Inducible bronchus-associated lymphoid tissue plays an important role in the induction of antigen-specific immune response by Ag85B-hPIV2-based anti-tuberculosis vaccine in mice

Abstract

Abstract Mycobacterium bovis bacilli Calmette-Guerin is the only licensed tuberculosis vaccine, which has been considered to be insufficient against adult pulmonary tuberculosis. As most of pathogens, including Mycobacterium tuberculosis, naturally enter the host through respiratory surface, nasal vaccine is an ideal method to prevent the diseases by inducing antigen-specific immune responses at respiratory sites as well as systemic compartments.

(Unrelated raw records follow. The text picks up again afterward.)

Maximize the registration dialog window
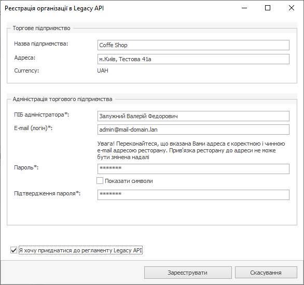The width and height of the screenshot is (304, 285). click(268, 8)
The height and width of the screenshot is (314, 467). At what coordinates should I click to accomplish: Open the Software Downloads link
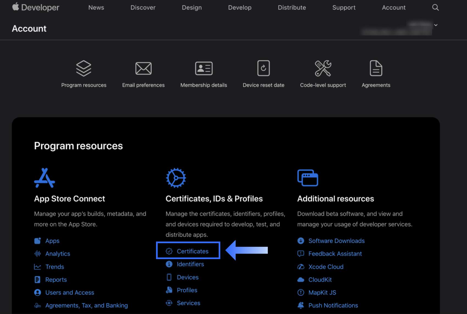click(x=336, y=241)
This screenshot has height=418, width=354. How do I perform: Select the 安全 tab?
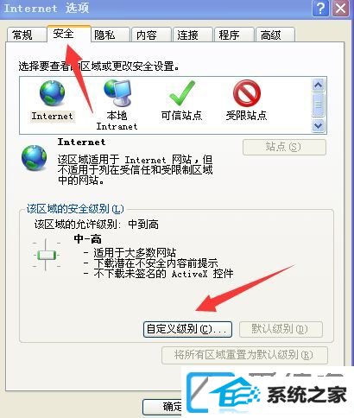point(63,34)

Our group recently developed Ag85B-expressing human parainfluenza type 2 virus (Ag85B-hPIV2) as a nasal vaccine against tuberculosis. In this study, we aimed to elucidate the mechanisms underlying the induction of antigen-specific immune responses by Ag85B-hPIV2. We found that inducible bronchus-associated lymphoid tissue (iBALT) played an important role in the induction of antigen-specific immune responses. Intranasal administration of hPIV2 vector induced iBALT formation with induction of Th17 cells and CD11b+CD11c+ cells both of which are known to require for the formation and maintenance of iBALT structure, respectively. When iBALT structure was disrupted by depletion of CD11b+ cells in CD11b-diphtheria toxin receptor transgenic mice, Ag85B-specific immune response was diminished in the lung. These findings indicate that iBALT genesis is an essential process required in Ag85B-hPIV2 anti-tuberculosis mucosal vaccine.